PROVIDED RECORDS ->
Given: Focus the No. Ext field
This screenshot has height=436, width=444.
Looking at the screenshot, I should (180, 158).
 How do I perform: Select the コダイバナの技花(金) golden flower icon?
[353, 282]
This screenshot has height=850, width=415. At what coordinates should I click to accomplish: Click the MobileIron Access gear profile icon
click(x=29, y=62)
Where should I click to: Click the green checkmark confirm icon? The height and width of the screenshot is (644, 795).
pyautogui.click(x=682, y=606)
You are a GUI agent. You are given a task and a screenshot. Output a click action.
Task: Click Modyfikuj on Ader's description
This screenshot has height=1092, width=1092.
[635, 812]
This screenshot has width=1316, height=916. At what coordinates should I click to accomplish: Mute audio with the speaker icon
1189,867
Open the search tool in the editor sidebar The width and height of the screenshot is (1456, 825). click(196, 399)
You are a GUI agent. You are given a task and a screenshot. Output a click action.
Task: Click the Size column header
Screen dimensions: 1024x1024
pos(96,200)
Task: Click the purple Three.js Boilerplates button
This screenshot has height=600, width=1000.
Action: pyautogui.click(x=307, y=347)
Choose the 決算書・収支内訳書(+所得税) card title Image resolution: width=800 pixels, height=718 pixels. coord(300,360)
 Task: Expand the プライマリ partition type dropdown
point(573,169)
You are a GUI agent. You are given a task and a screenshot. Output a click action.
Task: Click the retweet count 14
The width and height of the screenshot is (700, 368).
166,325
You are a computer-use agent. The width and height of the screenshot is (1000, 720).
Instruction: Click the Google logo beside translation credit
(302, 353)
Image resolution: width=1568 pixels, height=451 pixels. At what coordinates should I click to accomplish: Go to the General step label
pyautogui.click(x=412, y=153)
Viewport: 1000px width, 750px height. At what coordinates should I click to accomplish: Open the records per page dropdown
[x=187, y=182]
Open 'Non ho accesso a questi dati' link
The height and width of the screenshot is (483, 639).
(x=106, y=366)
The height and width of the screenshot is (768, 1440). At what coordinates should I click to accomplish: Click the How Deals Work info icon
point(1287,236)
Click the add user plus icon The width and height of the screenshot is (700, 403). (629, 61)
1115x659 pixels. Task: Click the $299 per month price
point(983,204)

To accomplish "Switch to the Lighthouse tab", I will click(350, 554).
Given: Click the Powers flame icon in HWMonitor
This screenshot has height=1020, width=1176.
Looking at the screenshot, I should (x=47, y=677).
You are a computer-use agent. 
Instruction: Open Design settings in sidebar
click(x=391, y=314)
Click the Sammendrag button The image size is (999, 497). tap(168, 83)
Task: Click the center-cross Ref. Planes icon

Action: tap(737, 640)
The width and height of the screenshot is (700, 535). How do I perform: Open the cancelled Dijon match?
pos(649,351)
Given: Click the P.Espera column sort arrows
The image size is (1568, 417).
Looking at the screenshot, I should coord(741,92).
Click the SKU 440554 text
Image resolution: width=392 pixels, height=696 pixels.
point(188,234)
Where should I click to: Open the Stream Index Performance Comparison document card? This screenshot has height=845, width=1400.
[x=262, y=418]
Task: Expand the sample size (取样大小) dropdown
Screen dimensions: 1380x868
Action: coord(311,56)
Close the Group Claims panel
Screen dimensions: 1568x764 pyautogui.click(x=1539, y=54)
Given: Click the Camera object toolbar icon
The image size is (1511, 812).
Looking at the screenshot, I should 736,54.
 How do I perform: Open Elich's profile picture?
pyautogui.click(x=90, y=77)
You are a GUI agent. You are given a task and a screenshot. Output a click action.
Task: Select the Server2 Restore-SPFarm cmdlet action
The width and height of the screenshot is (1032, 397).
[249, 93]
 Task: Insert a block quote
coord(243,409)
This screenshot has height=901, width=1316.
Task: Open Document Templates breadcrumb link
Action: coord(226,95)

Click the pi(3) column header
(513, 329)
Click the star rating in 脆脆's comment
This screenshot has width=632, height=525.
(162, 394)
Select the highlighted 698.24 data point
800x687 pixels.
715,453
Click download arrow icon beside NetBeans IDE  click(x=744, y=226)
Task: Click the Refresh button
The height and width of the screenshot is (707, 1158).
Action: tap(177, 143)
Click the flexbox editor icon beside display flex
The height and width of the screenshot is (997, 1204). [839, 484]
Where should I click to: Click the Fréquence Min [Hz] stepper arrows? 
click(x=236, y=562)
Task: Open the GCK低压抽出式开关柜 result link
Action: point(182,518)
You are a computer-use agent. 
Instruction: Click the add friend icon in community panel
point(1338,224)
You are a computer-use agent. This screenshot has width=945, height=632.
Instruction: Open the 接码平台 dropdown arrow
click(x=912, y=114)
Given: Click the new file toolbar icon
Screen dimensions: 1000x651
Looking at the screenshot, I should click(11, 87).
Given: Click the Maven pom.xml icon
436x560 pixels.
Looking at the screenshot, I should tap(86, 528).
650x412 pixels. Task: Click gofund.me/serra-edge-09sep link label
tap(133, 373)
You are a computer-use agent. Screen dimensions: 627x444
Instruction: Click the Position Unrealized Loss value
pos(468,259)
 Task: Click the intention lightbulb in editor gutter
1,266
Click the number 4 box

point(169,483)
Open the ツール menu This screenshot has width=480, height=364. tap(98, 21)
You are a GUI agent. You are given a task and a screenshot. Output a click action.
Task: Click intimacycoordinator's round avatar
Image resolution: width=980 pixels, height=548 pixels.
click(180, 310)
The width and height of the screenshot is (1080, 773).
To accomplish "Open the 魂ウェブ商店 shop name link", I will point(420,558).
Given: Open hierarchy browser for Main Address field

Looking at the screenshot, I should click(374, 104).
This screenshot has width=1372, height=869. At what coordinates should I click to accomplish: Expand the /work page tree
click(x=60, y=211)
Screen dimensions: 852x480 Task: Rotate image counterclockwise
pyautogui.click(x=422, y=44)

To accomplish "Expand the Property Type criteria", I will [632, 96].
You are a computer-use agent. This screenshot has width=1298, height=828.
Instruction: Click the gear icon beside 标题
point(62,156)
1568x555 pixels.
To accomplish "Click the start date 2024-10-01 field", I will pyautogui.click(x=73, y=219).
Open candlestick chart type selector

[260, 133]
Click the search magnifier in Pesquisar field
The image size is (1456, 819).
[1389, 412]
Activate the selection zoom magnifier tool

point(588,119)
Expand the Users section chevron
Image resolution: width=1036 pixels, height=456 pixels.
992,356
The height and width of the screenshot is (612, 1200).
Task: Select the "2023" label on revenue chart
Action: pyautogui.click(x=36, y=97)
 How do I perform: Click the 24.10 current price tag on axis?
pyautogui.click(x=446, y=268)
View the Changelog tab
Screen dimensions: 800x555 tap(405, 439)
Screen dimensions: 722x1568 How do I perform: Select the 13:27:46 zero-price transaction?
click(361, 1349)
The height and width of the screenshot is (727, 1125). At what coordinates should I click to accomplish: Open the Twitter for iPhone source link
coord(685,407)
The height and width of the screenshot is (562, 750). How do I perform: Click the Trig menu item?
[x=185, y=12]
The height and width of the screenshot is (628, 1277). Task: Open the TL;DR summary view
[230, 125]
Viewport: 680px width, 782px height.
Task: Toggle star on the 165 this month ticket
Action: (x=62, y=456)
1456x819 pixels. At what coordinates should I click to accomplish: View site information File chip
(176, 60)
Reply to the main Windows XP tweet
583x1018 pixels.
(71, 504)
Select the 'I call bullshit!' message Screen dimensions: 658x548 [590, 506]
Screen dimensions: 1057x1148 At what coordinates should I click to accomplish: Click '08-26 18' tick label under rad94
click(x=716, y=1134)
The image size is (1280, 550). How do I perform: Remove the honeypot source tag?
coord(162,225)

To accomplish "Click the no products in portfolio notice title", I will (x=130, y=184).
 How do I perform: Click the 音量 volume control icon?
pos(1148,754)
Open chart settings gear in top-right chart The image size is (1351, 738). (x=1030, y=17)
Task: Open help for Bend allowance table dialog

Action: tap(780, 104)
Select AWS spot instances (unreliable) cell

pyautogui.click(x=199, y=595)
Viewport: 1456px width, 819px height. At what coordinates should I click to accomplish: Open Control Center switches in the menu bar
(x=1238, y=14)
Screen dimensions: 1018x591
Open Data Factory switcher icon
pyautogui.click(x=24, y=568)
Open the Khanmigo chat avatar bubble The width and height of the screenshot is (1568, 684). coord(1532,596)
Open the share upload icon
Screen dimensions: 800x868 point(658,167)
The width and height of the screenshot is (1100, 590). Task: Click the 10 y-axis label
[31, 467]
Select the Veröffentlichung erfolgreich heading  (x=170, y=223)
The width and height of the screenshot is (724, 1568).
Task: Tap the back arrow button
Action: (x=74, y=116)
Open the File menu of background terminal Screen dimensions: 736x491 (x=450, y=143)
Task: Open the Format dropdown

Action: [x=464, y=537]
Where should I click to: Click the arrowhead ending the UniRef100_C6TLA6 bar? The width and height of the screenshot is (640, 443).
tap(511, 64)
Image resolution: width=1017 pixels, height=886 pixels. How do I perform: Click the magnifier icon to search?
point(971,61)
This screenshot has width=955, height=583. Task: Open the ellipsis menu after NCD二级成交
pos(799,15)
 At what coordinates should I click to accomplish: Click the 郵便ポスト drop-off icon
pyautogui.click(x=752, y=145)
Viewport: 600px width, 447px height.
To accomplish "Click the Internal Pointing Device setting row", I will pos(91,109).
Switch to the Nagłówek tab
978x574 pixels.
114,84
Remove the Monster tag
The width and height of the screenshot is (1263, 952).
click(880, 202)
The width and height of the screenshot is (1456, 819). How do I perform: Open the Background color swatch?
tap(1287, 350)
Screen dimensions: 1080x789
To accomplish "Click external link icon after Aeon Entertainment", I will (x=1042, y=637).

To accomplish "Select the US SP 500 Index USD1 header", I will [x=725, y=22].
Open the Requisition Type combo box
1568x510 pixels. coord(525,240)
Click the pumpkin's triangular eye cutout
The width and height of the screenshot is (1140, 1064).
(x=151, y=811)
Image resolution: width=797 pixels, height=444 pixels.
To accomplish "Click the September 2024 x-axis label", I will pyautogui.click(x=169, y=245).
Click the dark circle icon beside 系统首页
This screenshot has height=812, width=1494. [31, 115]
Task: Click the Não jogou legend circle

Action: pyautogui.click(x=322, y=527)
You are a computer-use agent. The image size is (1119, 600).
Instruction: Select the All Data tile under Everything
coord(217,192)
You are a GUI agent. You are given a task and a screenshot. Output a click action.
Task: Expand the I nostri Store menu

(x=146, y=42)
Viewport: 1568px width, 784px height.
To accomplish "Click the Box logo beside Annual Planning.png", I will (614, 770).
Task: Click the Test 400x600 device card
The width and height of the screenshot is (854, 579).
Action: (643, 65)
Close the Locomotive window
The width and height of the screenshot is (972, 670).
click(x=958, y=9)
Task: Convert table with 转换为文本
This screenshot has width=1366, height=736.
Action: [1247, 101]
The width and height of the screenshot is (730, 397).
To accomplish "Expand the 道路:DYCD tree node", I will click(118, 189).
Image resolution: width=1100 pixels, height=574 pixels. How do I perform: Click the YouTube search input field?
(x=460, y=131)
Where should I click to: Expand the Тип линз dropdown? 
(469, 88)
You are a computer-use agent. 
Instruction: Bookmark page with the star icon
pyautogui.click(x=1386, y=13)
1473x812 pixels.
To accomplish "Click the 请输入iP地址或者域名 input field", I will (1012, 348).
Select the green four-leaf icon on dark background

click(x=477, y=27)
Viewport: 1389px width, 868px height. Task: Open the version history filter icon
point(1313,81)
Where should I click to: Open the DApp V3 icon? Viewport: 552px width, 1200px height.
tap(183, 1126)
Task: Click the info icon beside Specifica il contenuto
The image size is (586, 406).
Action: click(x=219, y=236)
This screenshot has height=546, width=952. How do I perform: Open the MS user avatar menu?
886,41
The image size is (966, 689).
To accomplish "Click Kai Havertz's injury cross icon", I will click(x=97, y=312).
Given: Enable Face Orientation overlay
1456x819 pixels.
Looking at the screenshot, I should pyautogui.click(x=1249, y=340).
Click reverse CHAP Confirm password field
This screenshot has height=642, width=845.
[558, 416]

WRITTEN EXERCISE ->
Return everything from the line containing "1568x555 pixels." down to the line containing "Action: pyautogui.click(x=36, y=97)", copying those lines exactly as they appear.

WRITTEN REPLY ->
1568x555 pixels.
To accomplish "Click the start date 2024-10-01 field", I will pyautogui.click(x=73, y=219).
Open candlestick chart type selector

[260, 133]
Click the search magnifier in Pesquisar field
The image size is (1456, 819).
[1389, 412]
Activate the selection zoom magnifier tool

point(588,119)
Expand the Users section chevron
Image resolution: width=1036 pixels, height=456 pixels.
992,356
The height and width of the screenshot is (612, 1200).
Task: Select the "2023" label on revenue chart
Action: pyautogui.click(x=36, y=97)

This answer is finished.